> [What the task requires]
Copy out the rows below word for word, from the line containing "is (807, 518)." through the end of the rows, leaving the pictures out.

++++ Material provided

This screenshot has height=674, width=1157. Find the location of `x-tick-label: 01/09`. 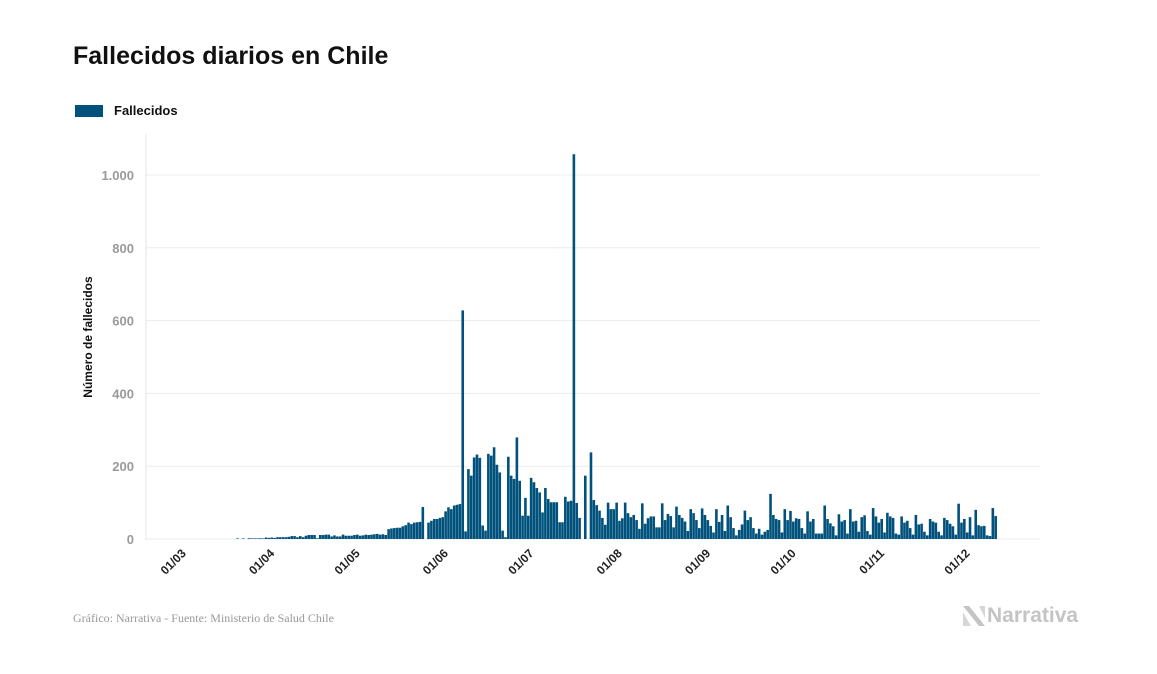

x-tick-label: 01/09 is located at coordinates (698, 562).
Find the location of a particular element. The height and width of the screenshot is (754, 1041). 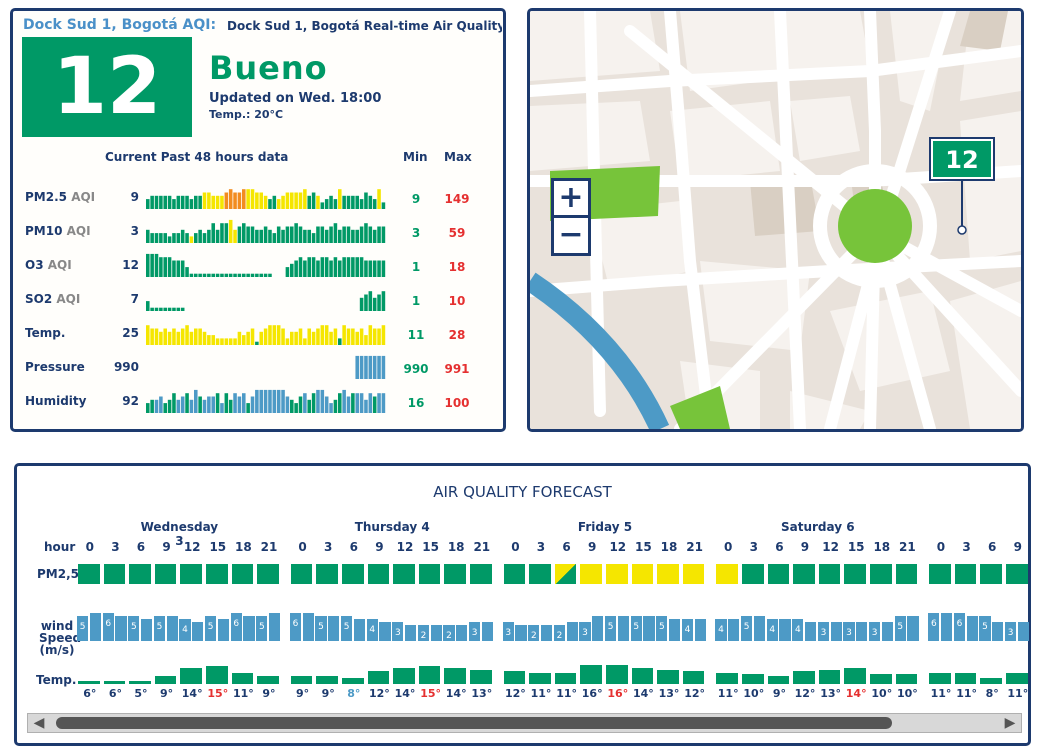

station-marker: 12 is located at coordinates (962, 159).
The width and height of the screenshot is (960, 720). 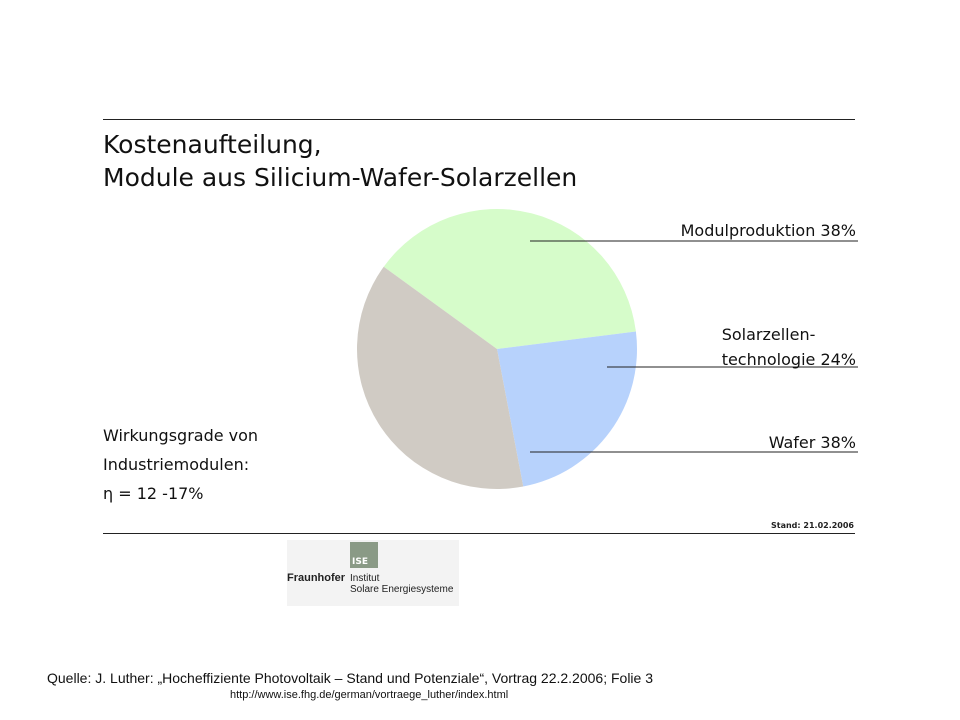 What do you see at coordinates (402, 590) in the screenshot?
I see `institute-line-2: Solare Energiesysteme` at bounding box center [402, 590].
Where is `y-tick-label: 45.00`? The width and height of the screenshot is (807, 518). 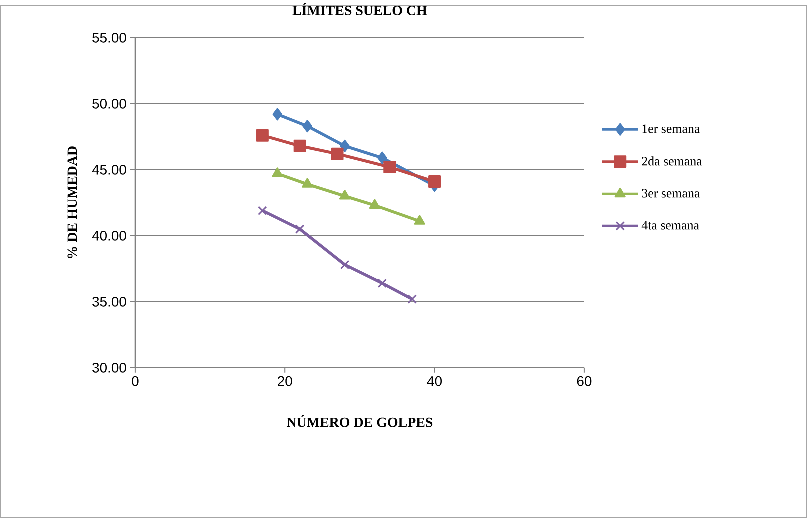
y-tick-label: 45.00 is located at coordinates (109, 170).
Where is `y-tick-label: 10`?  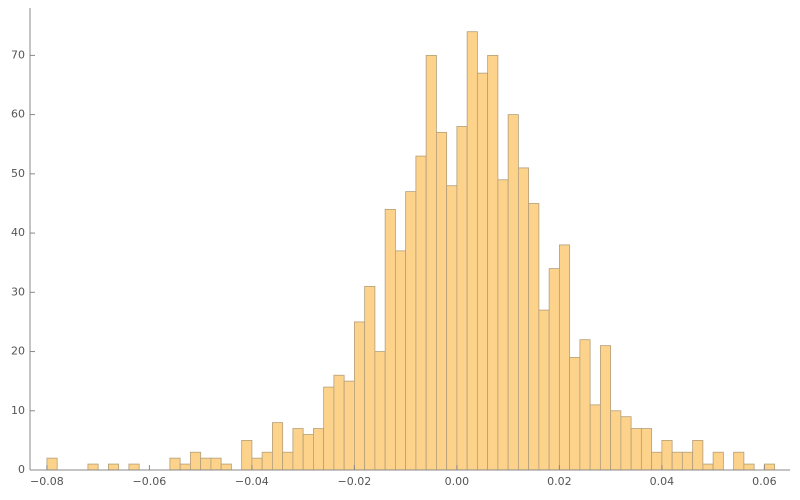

++++++++

> [Response to the task]
Where is `y-tick-label: 45.00`? The width and height of the screenshot is (807, 518). 
y-tick-label: 45.00 is located at coordinates (109, 170).
Where is `y-tick-label: 10`?  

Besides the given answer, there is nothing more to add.